While many One Direction songs start out rather tame and subdued, but build their way into an explosive chorus, “No Control” is an explosion from the get-go. With Tomlinson taking lead vocals on the chorus, which was a first for him, “No Control” is a non-stop ball of energy. Fan’s were so in love with the song, and so devastated that it was never released a single, that an online campaign called “Project No Control” was created. The goal of the project was to promote the song, as if the fans themselves were the band’s record label. Fans promoted the song by tweeting about it, calling local radio stations, and printing off flyers. The project was a success, with the song being played on some of the biggest radio stations in the world, and became the top trending song on Billboard’s twitter chart.
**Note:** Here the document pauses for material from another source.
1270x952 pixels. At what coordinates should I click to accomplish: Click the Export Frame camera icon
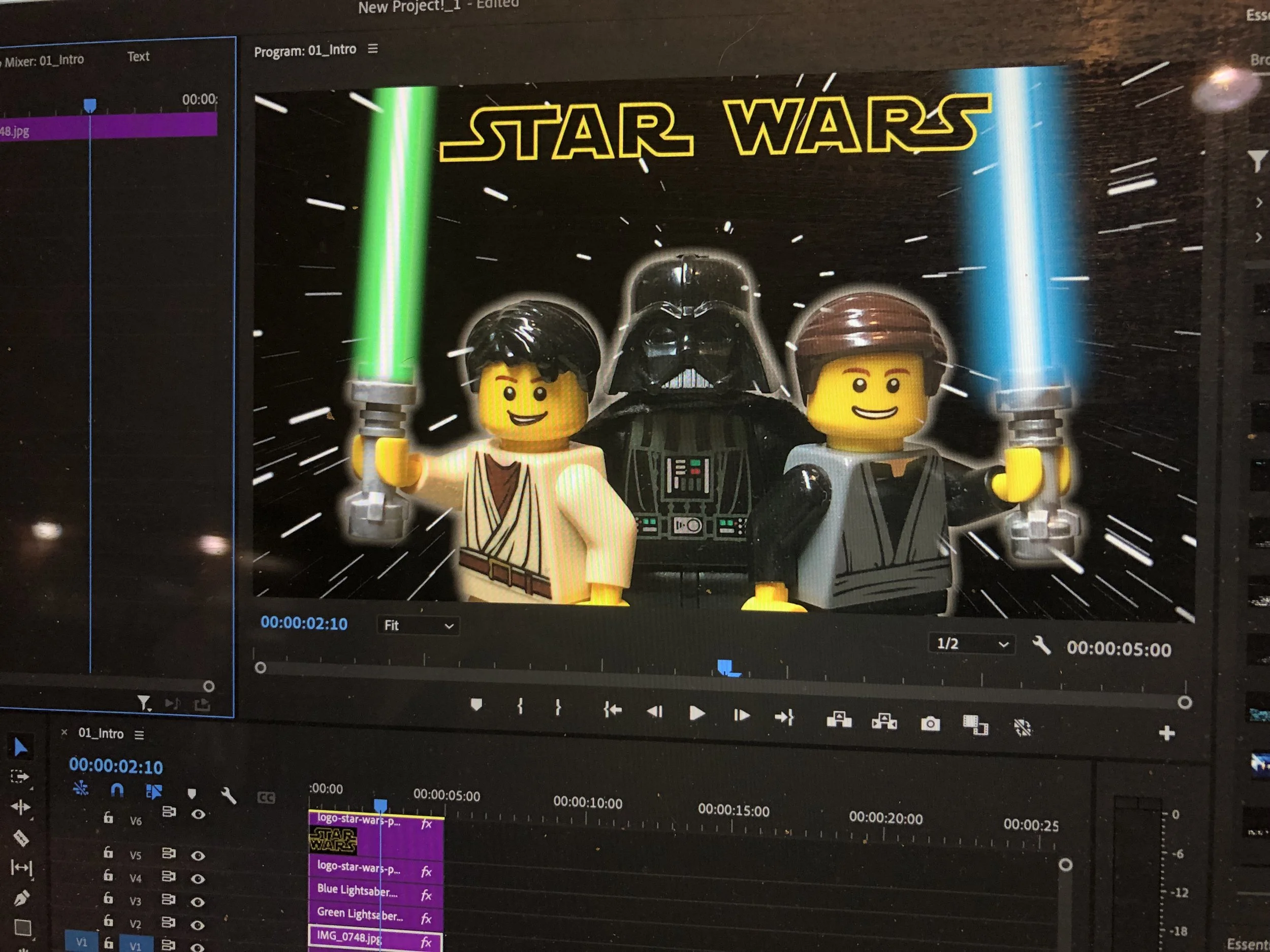pos(930,724)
The project not only showed the world the power of the band’s dedicated fans, but helped more people listen to a kick-ass song that they most likely wouldn’t have heard otherwise.
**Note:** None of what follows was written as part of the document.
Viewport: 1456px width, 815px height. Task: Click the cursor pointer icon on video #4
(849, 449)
Primarily written by Harry Styles, “Stockholm Syndrome” is about being “held hostage” by someone’s love. Styles has even said, perhaps jokingly, perhaps not, that the song was written about being in a sexual relationship with a nymphomaniac. The clearly metaphorical references are both clever and dramatic, giving the song a certain intensity that has made it such a fan favorite. Production wise, the track shows the band embracing a more synth driven sound than many of the other guitar-heavy offerings on Four. The chorus is bouncy and danceable, with Harry’s vocals sweeping over the chorus, making for a groovy slice of 80s inspired synth-pop.
Act My Age:
This track is pure campy brilliance. While love and heartbreak are constant themes of the band’s work, it’s refreshing to hear them break out of that mold and be goofy as hell. Clearly inspired by Niall Horan’s Irish roots, the track features some very folksy guitars, as well as a sort of EDM dancefloor chorus. While the two sounds wouldn’t normally be associated with each other, this track is just silly enough to make it work. Lyrically, the boys sing about when they’re fat and old, complete with seemingly drunken chanting and laughing at the end of the song. Unfortunately, this song was only a bonus track on their album Four, so it never got the recognition we feel it deserved, but it is amazing nonetheless.
Upon the release of the band’s most recent album, Made in the A.M., many people were skeptical that the band would not be able to capture the same magic as on previous albums, without the presence of former member Zayn Malik. While many people felt these fears were squashed after the release of the album’s debut single “Drag Me Down”, any remaining fears were without a doubt squashed with the release of “Infinity”. A Coldplay-esque song, which features light and dreamy production and vocals on the verses, and arguably some of the band’s best lyrics. The vocal passion is revved up by Harry on the first two choruses, and by all the boys on the final chorus, where they wail out, “How many nights does it take to count the stars, that’s the time it would take to fix my heart.” While the song starts out light and dreamy, there is a huge synth drop after the bridge that catapults the song into the final chorus, and is nothing short of magical. It is epic in a way that catches you off guard in the best possible way, and makes for one of the band’s best songs.